Get happy, get beat. Get satisfied, get passed.

He has no team captains because every player should behave like a captain.

Leadership is a daily act in how you treat people and improve the mind set of the players, coaches, staff, administration and alums. You do this by how you act not just what you say. Kill your detractors with kindness. Surround yourself with people who are self starters of high character. Be the face and direction of the program . Challenge yourself. Be thankful but never satisfied. Love and care for those that fight for you.

He was scrawny as a youngster and grew up in a tough high school so he decided “I'm gonna' have big friends!”. No one messed with AB and his big friends. So, recruit the QB you need first but he needs big friends too. So recruiting the OL and DL is just as important. The “bigs” will run the locker room for you.

His offensive strategy: Tell the receivers to run as fast as they can and then tell the quarterback to throw it as far as he can. However you must be balanced and unpredictable on offense. The past five years, Baylor had averaged over 47 points per game, over 4000 yards passing and over 3000 yards rushing per season.

 

 

Comments

991GT3

March 20th, 2016 at 4:25 PM ^

outstanding coach who does not get enough recognition for what he has accomplished at Baylor. In many ways he has performed as well as JH on the college level. Therefore, it was understandable he would participate in the coaches clinic.

Your feedback on Briles coaching thoughts are appreciated. Since he is in the Big 12, it is difficult to get information regarding his coaching philosophy.
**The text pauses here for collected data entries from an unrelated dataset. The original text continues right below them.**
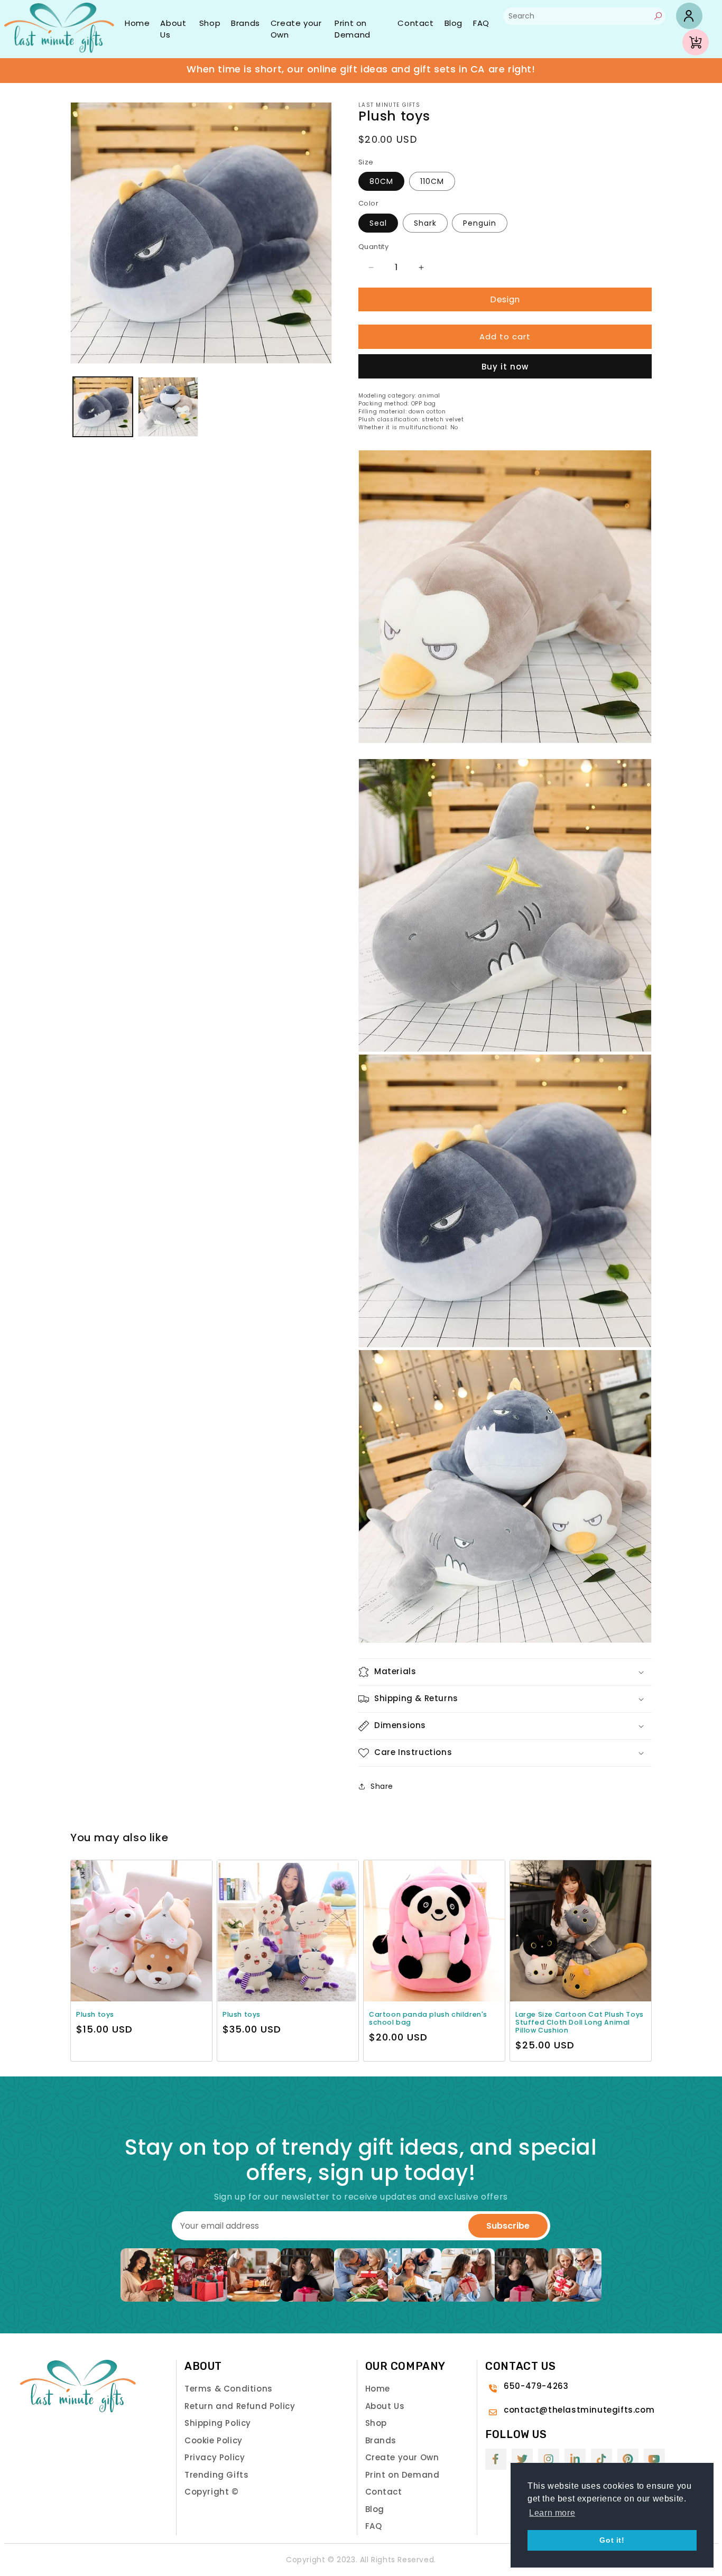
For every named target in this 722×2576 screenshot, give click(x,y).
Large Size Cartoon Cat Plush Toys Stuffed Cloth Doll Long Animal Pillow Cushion (579, 2022)
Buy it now (505, 366)
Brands (245, 23)
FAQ (481, 23)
As an aside, what happened to my points?

 

Truthbtold

March 21st, 2016 at 10:51 AM ^

Has outperformed Crazy Jim at the college level by leaps and bounds, it's not even close. Jimmy let's not forget inherited a team comprised of 3 top 10 recruiting classes, as well as a very sound infrastructure at Michigan. The 2015 schedule only had 2 teams on it that were worth a shit and Harbaugh lost to both, one by 4 touchdowns, at home. Compare this to what Art has achieved at Baylor, a school that has been the Big12's worst program for the last 25+ years. The best holy thing Crazy Jim and Art Briles come close to having in common is they both whine and cry like little girls when they get their asses beat. Just watch the post game interviews of Art after the MSU beating and of Crazy Jim after Urban Meyer ass raped him. Blaming the refs, and crying like bitches, that's the only thing they have in common. Besides that, Art has proven he is far better that Harbaugh at getting results at football.

MichiganTeacher

March 21st, 2016 at 12:33 AM ^

Good stuff, thanks for posting.

Obviously the trick is in the execution. Figuring out exactly how to use your players, evaluating and recruiting the right talent and character - good advice, but sometimes easier said than done.
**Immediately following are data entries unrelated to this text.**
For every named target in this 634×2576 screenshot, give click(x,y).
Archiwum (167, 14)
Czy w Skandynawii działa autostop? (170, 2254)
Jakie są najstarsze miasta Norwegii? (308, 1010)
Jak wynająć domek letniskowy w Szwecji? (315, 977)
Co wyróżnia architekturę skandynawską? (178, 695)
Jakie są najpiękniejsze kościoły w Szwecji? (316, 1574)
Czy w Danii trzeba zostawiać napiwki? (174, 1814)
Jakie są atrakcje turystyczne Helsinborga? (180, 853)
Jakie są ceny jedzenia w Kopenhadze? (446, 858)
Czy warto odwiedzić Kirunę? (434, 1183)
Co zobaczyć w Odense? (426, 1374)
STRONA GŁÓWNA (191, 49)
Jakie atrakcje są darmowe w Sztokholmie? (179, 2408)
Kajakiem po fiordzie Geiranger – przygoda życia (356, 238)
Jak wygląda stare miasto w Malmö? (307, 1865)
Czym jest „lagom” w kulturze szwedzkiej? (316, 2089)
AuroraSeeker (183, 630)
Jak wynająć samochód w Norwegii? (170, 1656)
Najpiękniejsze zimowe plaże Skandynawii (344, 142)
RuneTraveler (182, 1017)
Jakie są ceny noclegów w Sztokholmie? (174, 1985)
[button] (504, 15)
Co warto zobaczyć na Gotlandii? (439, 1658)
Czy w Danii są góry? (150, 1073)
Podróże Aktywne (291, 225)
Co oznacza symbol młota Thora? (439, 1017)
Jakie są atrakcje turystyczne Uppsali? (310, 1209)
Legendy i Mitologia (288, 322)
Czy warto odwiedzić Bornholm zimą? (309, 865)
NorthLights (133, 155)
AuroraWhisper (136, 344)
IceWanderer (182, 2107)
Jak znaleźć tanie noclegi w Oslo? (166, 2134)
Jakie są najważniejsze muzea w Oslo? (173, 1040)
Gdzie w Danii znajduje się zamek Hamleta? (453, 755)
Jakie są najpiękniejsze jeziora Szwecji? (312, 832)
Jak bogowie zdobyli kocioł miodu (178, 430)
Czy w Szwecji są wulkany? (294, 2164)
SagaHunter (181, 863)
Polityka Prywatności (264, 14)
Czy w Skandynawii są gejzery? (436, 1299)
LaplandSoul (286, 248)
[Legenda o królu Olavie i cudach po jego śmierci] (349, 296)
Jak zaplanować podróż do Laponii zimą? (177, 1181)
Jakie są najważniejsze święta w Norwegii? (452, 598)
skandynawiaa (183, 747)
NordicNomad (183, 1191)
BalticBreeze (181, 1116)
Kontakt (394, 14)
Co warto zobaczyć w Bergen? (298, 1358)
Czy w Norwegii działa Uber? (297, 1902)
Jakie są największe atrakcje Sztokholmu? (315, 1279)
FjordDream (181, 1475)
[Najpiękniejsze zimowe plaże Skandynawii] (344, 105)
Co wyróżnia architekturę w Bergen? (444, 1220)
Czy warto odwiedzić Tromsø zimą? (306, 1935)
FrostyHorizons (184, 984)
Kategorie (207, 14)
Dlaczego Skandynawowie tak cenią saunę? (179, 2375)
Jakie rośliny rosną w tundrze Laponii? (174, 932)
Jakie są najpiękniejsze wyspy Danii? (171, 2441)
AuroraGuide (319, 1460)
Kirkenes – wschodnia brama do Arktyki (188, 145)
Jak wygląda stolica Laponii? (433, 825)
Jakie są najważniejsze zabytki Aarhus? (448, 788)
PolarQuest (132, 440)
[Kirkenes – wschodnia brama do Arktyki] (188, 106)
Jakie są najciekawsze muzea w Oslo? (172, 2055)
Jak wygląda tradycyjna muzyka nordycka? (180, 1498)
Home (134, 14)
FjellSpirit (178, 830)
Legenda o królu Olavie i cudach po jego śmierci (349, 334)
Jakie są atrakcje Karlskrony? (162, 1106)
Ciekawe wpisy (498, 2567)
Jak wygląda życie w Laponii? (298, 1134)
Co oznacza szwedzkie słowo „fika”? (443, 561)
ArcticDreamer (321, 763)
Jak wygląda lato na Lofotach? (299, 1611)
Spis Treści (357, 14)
I liked the point about being desperate. Not a word you often see in this context, but a good one, I think.

I'd also be interested in seeing more info from the clinic.

TESOE

March 21st, 2016 at 11:41 AM ^

Briles is not like Harbaugh in this respect. Briles put down a post season record passing game against MSU one year ago. Then this year put down a bowl game record in rushing . That is the single most amazing offensive coaching job in my mind ever.
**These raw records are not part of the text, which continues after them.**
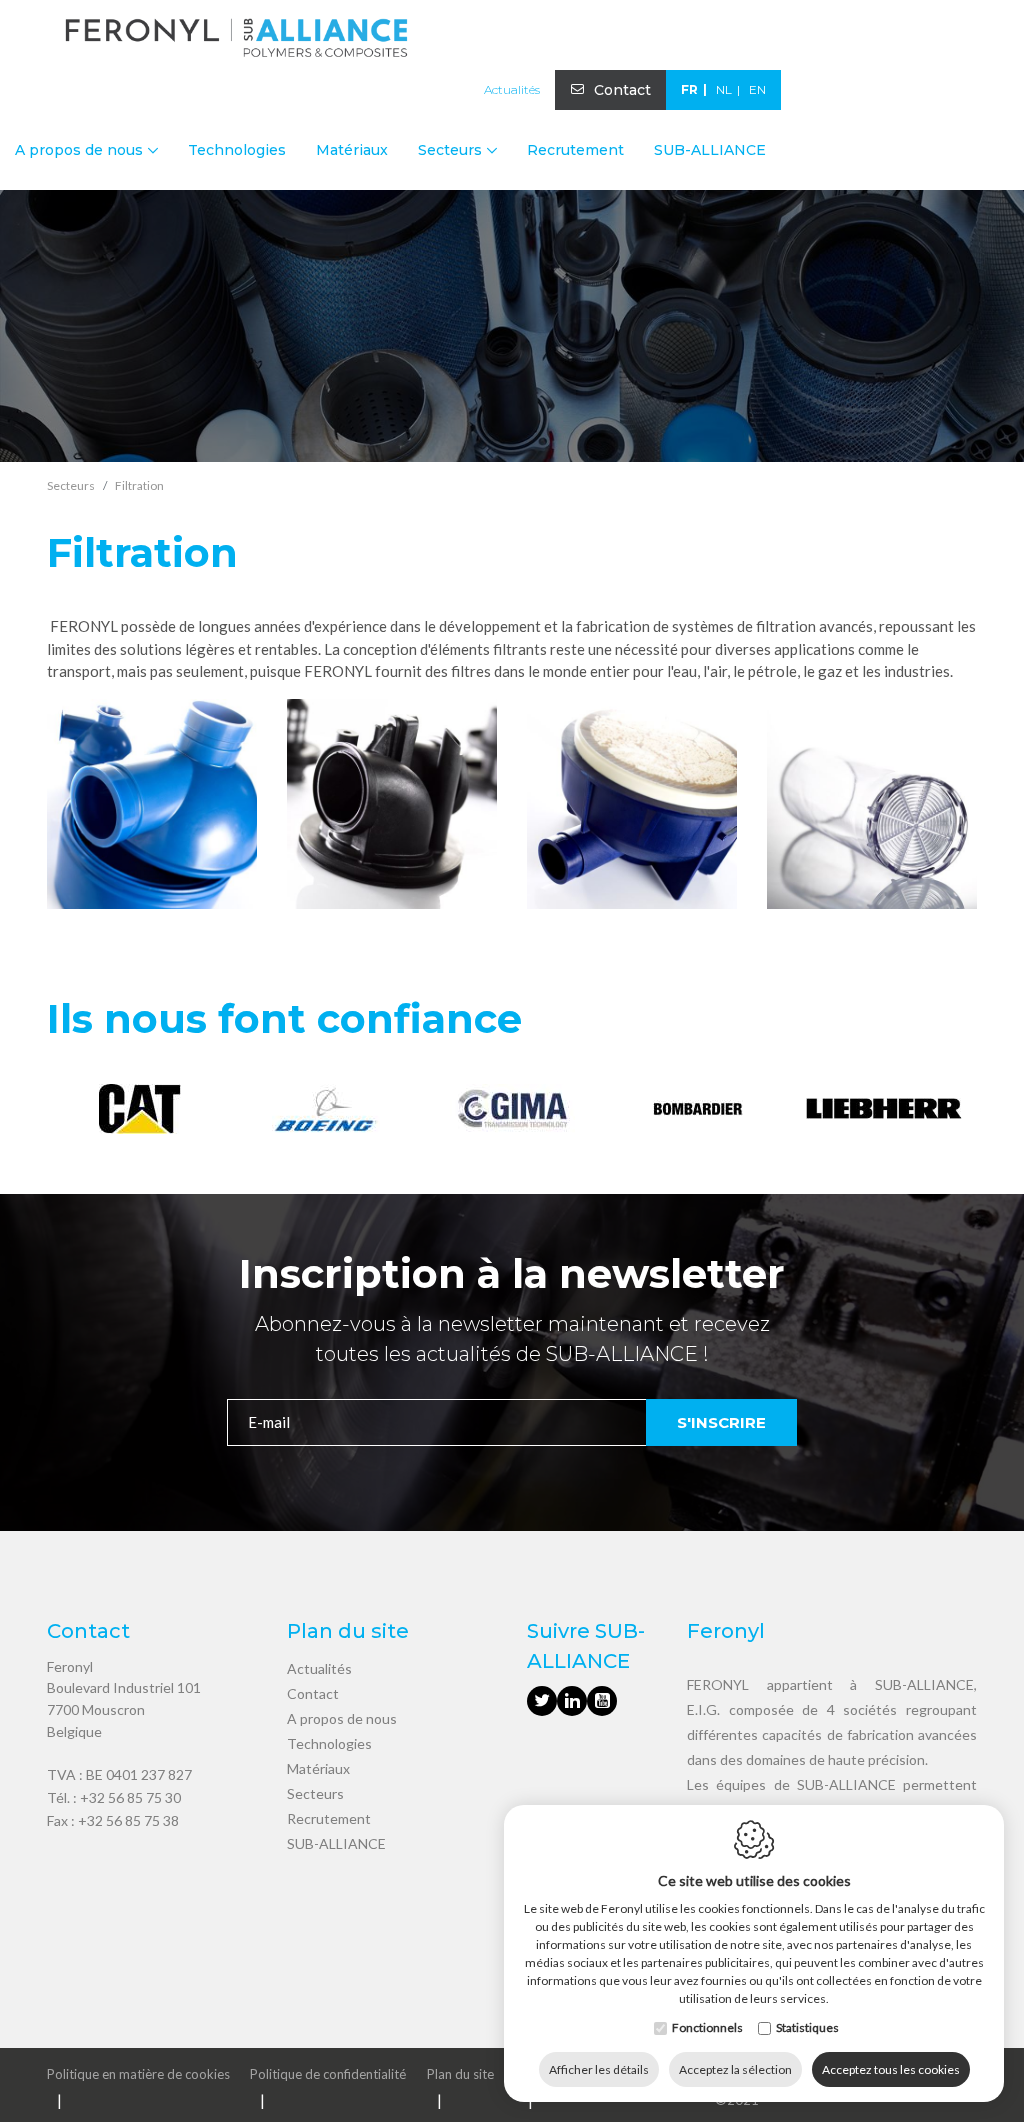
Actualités (512, 89)
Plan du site (460, 2074)
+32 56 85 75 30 (130, 1797)
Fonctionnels (707, 2027)
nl (724, 89)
You don't want to give this guy time to prepare with any team. Baylor was decimated with injuries last year. Great diary...more please.

Farnn

March 21st, 2016 at 10:53 AM ^

It's nice to see a great coach who isn't afraid to work with Harbaugh.  Hope to see Harbaugh take some tips from Briles to add more wrinkles to the offense.

Brimley

March 26th, 2016 at 1:46 PM ^

I finally had some time to read this and wasn't disappointed.  For dummies like me, it was nice to get some general philosophy v. nuts-and-bolts hand positioning pointers or whatever.  I'd definitely be interested in your notes from other clinics.

Briles seems like a very savvy cat.  After reading this, it makes a lot of sense that he's joining JH for the Texas camp.  In some ways, it's like making friends with the big guy (no disrespect meant to Briles who is an accomplished coach in his own right).  He's going to see opportunity where others see threat.